Why no ++?

Why no ++?

  • Comments 29

Oddly enough, my posting on how to handle a mad crush has become the third most popular article I've written so far.  Who knew there were so many 10 year old girls interested in programming language design? I may have to turn this into an agony column. I've posted some more techniques for handling a mad crush, for the benefit of all you 10 year old girls reading my blog. 

In other news, I was going through my email archive the other day and I found a discussion from back in the days when we were designing the VB.NET syntax that I thought might give some insight into the kinds of considerations that go into some of the smaller decisions.

A lot of people have opined that VB.NET and C# are in many ways the "same language", just with different syntax. If you were to take a chess board and change it from black and white to red and blue and you renamed all the pieces, but didn't change the more fundamental rules about the ways the pieces moved, the new game would in a very real sense be "the same game as chess," right? Whether VB.NET and C# really are in that sense mere syntactic variations on each other is a debatable point -- I think it is not nearly so cut-and-dried as some people think. There are a lot of reasons I think that, and I don't want to go into all of them today. One of the most interesting and important to me though is the most ineffable -- the "spirit" of a language in many ways both transcends its syntax and suffuses some small decisions in interesting ways.

Let's consider just one small example. VB6 did not have the += operator familiar to all C-like-language developers. In VB6 if you wanted to add ten to a number you said

x = x + 10

Looking at that, there's some textual redundancy there. Clearly the intention of the programmer is "increment the variable by ten", so why do we have to state the variable twice? This is an extremely common, simple operation so we can have a short-cut syntax for it that expresses it more compactly. (Such a shortcut, whereby a relatively cumbersome but legal syntax is replaced by a simpler syntax that adds no additional real representational power to the language is called a syntactic sugar.)

x += 10

And indeed, VB.NET has this operator.

Since incrementing a variable by one is also an extremely common operation, C-like languages have an even more compact syntactic sugar for this operation: x++ or ++x

When the decision was made to add the += operator to VB.NET, one of our consultants commented

I am pleased to see the += construct (and I assume the other similar constructs) but the increment and decrement operators ++ -- are missing; this seems like an oversight. […] if the += etc. are allowed then it is natural that the ++ be allowed.

Actually, it isn't as natural as you might think, because VB.NET and C# are NOT mere syntactic variations on each other, and nor should they be. The reason why VB.NET doesn't have the increment operator illustrates the difference in spirit between VB.NET and C#. In fact, it is NOT the case that a C-like k++ is syntactic sugar for a VB-like k += 1 This is because in VB there has always been a strong line drawn between statements and expressions. Not so in languages like C. This is a perfectly legal C (and, for that matter, JScript) fragment, for instance:

{
  2 + 2;
}

Not a particularly useful fragment, one that would probably produce a compiler warning, but legal -- because in C, a bare expression with no side effects is a legal statement.

### Problem set
1. Repeat the passage from the post on VB.NET's missing ++ operator, starting with "Oddly enough, my" and going on through "the smaller decisions.".
2. Pick up the post on VB.NET's missing ++ operator after its last sentence and carry it forward.

### Material provided
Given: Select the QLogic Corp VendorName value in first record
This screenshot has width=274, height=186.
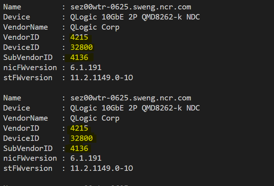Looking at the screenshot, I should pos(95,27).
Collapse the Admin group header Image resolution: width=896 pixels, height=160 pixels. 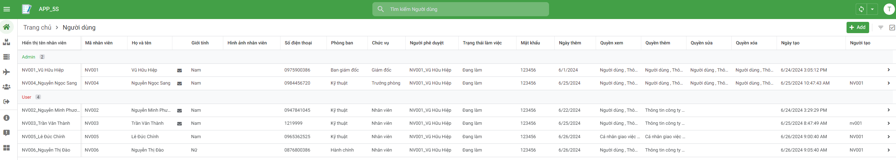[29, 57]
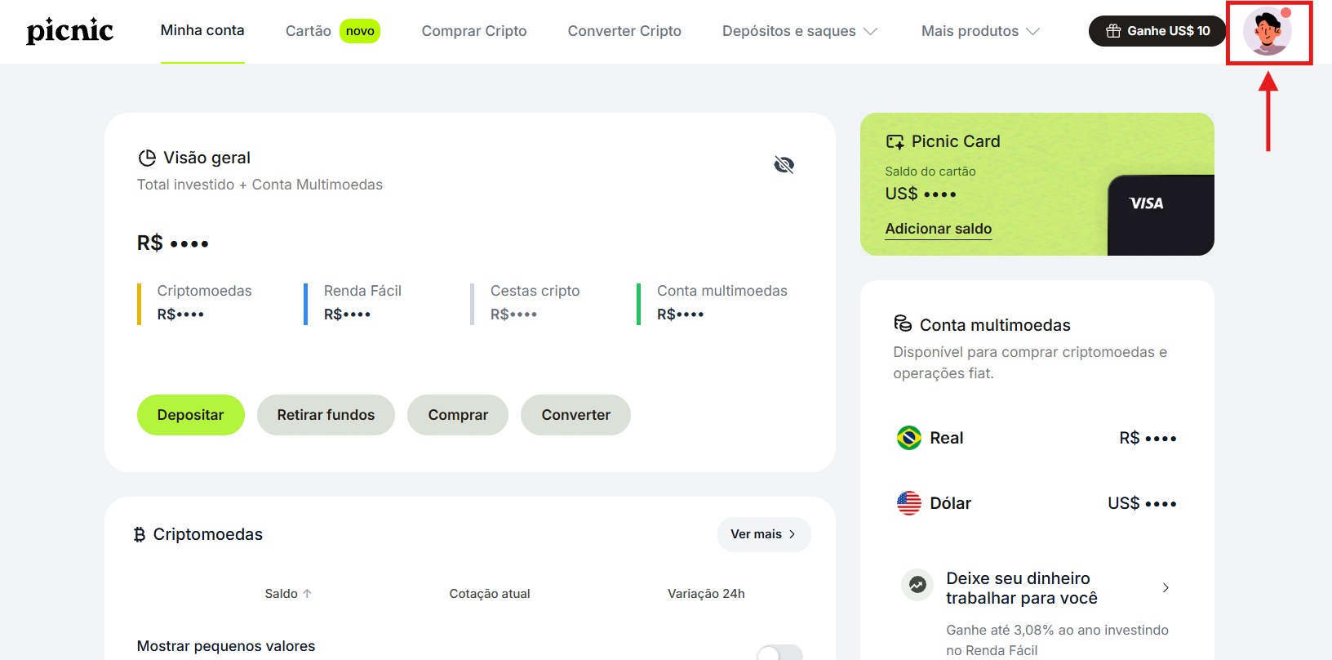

### Answers provided
1.
Oddly enough, my posting on how to handle a mad crush has become the third most popular article I've written so far.  Who knew there were so many 10 year old girls interested in programming language design? I may have to turn this into an agony column. I've posted some more techniques for handling a mad crush, for the benefit of all you 10 year old girls reading my blog. 

In other news, I was going through my email archive the other day and I found a discussion from back in the days when we were designing the VB.NET syntax that I thought might give some insight into the kinds of considerations that go into some of the smaller decisions.

2.
In C it is also legal to go to the other end of the spectrum and say

x = (k += 1);

k += 1 is an expression in C which returns the assigned value and as a side effect assigns the value to k (and then to x). Most sensible people never use this fact about the += operator, but it is nonetheless true in C because C makes weak distinctions between statements and expressions.

That's not the case in VB.NET. In VB k += 1 is not an expression, it is a statement, and ne'er the twain shall meet.  Such a bizarre construction is a syntax error in VB.NET.

But k++ is an expression. You can say in C

x = (k++) * (++k);

And get both the side effects (two increments), the multiplication and the assignment to x. This is an extremely common usage in C-like languages, so if we were going to add the ++ operator, then developers would expect that k++ is an expression in VB.NET, not a statement. (The fact that they are expressions explains why there are two forms -- one form returns the value of the variable before it is incremented, the other after.)

If you make the increment operator only legal in statements -- alone on a single line -- then saving that keystroke is clearly not worth the testing effort that would go into this -- much less the dev effort, the documentation effort, the localization effort, the specs that would have to be written, etc.

But if you make it a legal expression in VB.NET, you run into all kinds of problems. This operator causes problems in C-like languages, and it would cause the same problems in VB.NET.

Consider a hypothetical world in which k++ and ++k are legal expressions. We would have to come up with some definition of what this code does:

Function Foo(ByRef x, ByVal y)
  Foo = x * y
  x = 10
End Function

k = 100
z = Foo(k++, ++k)

First of all, what numbers get passed to Foo? Is this the same as

z = Foo(100, 101) -- stick k on the stack, do ++k, stick k on the stack, do k++

or this?

z = Foo(100, 102) -- stick k on the stack, do k++, do ++k, stick k on the stack

or this?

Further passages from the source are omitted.